--- DESCRIPTION OF THE TASK ---
Transcribe the records exactly from the line with "The image size is (816, 909)." to the end, both included.

- - - -

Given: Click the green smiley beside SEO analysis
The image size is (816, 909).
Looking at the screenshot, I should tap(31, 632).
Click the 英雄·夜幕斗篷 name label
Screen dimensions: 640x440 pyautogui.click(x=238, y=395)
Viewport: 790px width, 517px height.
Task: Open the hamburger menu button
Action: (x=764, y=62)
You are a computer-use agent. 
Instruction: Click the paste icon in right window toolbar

- - - -

--- SOLUTION FOR THIS TASK ---
The image size is (816, 909).
Looking at the screenshot, I should tap(31, 632).
Click the 英雄·夜幕斗篷 name label
Screen dimensions: 640x440 pyautogui.click(x=238, y=395)
Viewport: 790px width, 517px height.
Task: Open the hamburger menu button
Action: (x=764, y=62)
You are a computer-use agent. 
Instruction: Click the paste icon in right window toolbar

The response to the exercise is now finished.